Saturday, Justin Verlander threw his second no-hitter.
Sometimes, you're drinking a delightful bottle of Orangina and life hands you juicy naval oranges.
If you asked a fairly knowledgeable baseball fan, just yesterday, to make a list of the 10 best starting pitchers in the major leagues, I suspect you'd have received a list including some combination of these names: Roy Halladay, Cliff Lee, Roy Oswalt, Zack Greinke, Ubaldo Jimenez, Tim Lincecum, CC Sabathia, Josh Johnson, Felix Hernandez, Jon Lester, Chris Carpenter, David Price ... Okay, so maybe Justin Verlander would have made the list, but I suspect that he wouldn't have.

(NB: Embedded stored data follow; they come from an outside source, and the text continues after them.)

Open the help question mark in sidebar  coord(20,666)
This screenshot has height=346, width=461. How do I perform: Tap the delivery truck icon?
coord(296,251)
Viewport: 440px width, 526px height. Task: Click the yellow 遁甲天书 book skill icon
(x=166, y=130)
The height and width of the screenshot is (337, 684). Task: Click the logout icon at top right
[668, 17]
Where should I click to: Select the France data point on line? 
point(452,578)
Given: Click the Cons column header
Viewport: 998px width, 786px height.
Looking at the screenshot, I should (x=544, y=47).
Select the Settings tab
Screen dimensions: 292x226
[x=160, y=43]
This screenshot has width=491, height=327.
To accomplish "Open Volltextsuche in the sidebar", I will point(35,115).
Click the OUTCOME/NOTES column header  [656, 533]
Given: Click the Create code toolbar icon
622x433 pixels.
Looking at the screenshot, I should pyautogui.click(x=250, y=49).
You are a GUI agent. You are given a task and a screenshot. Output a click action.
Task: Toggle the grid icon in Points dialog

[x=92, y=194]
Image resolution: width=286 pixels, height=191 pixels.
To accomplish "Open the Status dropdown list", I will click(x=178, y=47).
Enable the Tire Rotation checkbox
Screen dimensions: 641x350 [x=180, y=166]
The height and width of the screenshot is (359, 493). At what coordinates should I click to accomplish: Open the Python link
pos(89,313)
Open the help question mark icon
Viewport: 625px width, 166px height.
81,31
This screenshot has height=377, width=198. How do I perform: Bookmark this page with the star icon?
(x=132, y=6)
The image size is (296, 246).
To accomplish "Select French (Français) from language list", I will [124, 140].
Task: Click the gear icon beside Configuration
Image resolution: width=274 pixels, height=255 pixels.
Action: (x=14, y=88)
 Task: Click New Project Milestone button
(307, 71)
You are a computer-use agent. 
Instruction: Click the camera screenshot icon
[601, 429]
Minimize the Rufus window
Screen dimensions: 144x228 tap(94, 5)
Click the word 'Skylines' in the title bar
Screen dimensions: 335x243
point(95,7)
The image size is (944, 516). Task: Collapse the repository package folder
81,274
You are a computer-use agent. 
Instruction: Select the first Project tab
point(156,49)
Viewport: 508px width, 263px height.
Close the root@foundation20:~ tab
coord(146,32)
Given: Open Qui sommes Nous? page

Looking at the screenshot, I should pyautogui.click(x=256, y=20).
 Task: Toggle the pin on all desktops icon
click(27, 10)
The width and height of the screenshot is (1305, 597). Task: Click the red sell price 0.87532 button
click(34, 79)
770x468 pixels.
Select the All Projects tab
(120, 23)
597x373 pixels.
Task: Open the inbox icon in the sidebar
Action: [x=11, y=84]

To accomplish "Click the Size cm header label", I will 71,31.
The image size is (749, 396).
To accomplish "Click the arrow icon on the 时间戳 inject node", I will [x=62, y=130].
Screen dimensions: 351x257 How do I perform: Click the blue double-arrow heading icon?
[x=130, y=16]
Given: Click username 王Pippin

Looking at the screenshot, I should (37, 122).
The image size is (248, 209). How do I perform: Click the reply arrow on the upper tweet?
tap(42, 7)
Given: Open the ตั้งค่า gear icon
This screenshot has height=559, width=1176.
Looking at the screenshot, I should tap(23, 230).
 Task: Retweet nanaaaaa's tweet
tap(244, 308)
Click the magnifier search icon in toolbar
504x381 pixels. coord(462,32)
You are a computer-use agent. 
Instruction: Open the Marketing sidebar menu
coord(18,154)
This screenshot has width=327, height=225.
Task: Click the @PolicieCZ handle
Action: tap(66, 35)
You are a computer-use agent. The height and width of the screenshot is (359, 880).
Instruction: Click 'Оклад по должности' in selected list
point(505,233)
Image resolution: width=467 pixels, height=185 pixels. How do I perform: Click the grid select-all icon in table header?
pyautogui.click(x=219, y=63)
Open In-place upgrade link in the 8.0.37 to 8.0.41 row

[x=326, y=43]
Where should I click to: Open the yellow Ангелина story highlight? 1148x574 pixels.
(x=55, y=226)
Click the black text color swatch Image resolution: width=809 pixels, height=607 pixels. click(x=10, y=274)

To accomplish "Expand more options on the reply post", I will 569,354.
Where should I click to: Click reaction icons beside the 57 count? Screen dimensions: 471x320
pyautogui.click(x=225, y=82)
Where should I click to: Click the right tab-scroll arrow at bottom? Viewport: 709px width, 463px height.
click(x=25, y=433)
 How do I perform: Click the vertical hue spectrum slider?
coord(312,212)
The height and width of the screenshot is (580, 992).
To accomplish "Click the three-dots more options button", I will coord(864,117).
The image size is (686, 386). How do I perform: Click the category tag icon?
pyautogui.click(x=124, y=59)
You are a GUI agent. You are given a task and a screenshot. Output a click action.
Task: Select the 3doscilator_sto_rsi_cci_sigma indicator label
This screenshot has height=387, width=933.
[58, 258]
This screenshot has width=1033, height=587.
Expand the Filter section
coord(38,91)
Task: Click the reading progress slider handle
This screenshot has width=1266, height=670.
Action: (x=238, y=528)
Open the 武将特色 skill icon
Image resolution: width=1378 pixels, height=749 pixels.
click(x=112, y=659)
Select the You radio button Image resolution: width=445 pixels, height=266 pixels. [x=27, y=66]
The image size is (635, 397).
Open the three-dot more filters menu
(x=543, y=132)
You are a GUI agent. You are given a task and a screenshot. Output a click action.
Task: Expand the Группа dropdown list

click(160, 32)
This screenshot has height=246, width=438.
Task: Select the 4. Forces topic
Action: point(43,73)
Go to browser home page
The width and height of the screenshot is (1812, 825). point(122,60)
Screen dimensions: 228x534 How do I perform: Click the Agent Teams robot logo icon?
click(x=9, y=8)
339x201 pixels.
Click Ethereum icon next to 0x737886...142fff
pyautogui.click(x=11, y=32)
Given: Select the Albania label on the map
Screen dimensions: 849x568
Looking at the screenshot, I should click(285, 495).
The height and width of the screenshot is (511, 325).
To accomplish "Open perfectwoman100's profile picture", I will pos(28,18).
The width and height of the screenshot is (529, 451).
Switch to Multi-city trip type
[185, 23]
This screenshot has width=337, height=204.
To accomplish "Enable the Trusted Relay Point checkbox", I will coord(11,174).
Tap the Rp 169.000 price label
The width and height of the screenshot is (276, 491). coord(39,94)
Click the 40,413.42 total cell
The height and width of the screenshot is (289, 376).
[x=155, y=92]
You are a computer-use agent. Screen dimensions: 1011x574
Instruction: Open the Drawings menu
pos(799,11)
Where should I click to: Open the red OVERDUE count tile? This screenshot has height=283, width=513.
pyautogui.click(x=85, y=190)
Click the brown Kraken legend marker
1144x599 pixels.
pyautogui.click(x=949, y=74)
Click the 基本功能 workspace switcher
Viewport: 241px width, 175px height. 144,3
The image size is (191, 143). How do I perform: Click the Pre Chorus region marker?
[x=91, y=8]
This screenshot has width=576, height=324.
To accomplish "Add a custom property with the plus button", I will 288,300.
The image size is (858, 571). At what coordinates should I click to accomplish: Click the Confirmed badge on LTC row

For whatever reasons, Verlander just doesn't wind up in that conversation as often as he might.
Maybe it's because he's never won 20 games.
Maybe it's because he's never won a Cy Young Award (or come particularly close).
Maybe it's because he hasn't pitched in the postseason since 2006, and pitched poorly then.
Maybe it's because his career ERA isn't real impressive, and because he's never posted a sub-3.00 ERA in one season.
Make no mistake, though ... Justin Verlander has been really really really good for a while now. Since his rookie season (2006), Verlander ranks sixth in the majors in innings pitched, fourth in strikeouts, and fifth in Wins Above Replacement.
And while it's not exactly true that Verlander's pitched significantly better than his 3.80 career ERA, it's utterly true that only some measure of bad luck has kept Verlander from having one of those seasons -- say, 20-7 with a 2.73 ERA -- that would have made just about everyone perk up and say, "Wow, this guy can really pitch."
Maybe this second no-hitter will do what the first one didn't. Or maybe this will simply be the season in which Verlander pitches like one of the game's best and he catches a few breaks, and looks (superficially) like not just one of the best, but the best pitcher in the American League.
Then again, think how many great pitchers -- not to mention how many New York Mets -- have never thrown one no-hitter, let alone two. Think about it like that, and perhaps Justin Verlander's already caught more breaks than any one man -- no matter how talented -- might reasonably expect.
Verlander probably doesn't mind being underrated. So long as the hitters know, only too well, how good he is.